That's great, but then how do you actually get that in a client portfolio?
And one of the frustrations that we felt as a firm offering alternative investment strategies
for the last decade was that most advisors tended to, for very good business reasons, push towards low-cost beta.
That's what they needed to do to compete and survive,
and it meant that trying to argue with them to make room for 5%, 10% alternatives in a portfolio
was sort of a losing proposition.
And so one of the things we started talking about in 2017
and actually put more into action in the last year is this idea of
combining beta and alternatives in a single package solution so that an advisor doesn't
have to sell core stocks and bonds to make room for things like systematic macro or managed futures,
but they can buy a single package strategy, retain their core stock and bond exposure,
and have those alternatives layered on top.

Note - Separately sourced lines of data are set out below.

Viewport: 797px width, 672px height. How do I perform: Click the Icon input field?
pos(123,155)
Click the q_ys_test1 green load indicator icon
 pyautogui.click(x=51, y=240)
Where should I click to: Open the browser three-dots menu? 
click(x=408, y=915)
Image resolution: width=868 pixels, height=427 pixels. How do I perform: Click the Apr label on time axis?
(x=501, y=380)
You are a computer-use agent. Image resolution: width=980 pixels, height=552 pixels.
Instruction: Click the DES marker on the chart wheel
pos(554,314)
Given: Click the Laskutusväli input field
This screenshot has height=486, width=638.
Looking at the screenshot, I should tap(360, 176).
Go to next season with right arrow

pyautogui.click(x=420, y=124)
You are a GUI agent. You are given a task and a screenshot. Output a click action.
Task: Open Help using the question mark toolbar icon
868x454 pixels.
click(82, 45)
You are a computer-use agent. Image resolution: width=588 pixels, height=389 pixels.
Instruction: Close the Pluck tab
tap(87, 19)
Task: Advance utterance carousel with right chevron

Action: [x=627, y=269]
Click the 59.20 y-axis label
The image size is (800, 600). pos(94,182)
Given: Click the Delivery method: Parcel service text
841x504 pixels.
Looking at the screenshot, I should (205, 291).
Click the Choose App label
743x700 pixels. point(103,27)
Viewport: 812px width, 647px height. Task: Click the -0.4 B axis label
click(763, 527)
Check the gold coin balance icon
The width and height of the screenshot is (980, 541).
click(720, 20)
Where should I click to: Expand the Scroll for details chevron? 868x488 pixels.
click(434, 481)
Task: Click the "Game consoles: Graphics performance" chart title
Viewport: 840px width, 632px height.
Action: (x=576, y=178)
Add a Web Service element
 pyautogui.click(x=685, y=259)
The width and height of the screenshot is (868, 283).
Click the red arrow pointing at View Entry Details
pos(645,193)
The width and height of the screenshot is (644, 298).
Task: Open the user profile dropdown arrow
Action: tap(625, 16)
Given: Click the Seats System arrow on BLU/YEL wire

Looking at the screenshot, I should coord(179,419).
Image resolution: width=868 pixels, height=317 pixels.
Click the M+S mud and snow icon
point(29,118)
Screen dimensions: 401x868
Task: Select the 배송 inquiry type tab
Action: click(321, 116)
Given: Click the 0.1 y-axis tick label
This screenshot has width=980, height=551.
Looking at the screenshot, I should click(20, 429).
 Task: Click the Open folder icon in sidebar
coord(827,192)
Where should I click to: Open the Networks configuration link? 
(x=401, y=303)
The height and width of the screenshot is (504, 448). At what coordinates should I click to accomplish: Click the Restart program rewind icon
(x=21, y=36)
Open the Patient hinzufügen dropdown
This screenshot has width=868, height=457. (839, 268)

And so we call that return stacking.
It's really just a repackaging of the portable alpha concepts that institutions have been using for decades.
We're just trying to put it in ETF and mutual fund wrapper.
Tim.
Adapt or die.
I'm not even sure where to go with it.
There's so much on this topic.
I was going to say Tim in particular has done a great job, in my opinion, of adapting the business over the years.
So if you want to have a long-form combo.
I won't make it too long, but I see three things.
One, the business side.
So your business needs to adapt, and I can talk a bit about that.
And then I talked about the strategies.
So we built strategies we felt would adapt
to market dynamics.
And then there's the regulatory
and the delivery mechanism side that Corey's talking about.
And if you would have told me when I was leaving Shell
and starting this business simply as a CTA
in our initial strategy,
we would be launching a beta-focused natural gas ETF.
That wouldn't have computed.
But we wanted to learn about ETFs.
And we realized that what we do as a systematic manager fits very well into the ETF construct.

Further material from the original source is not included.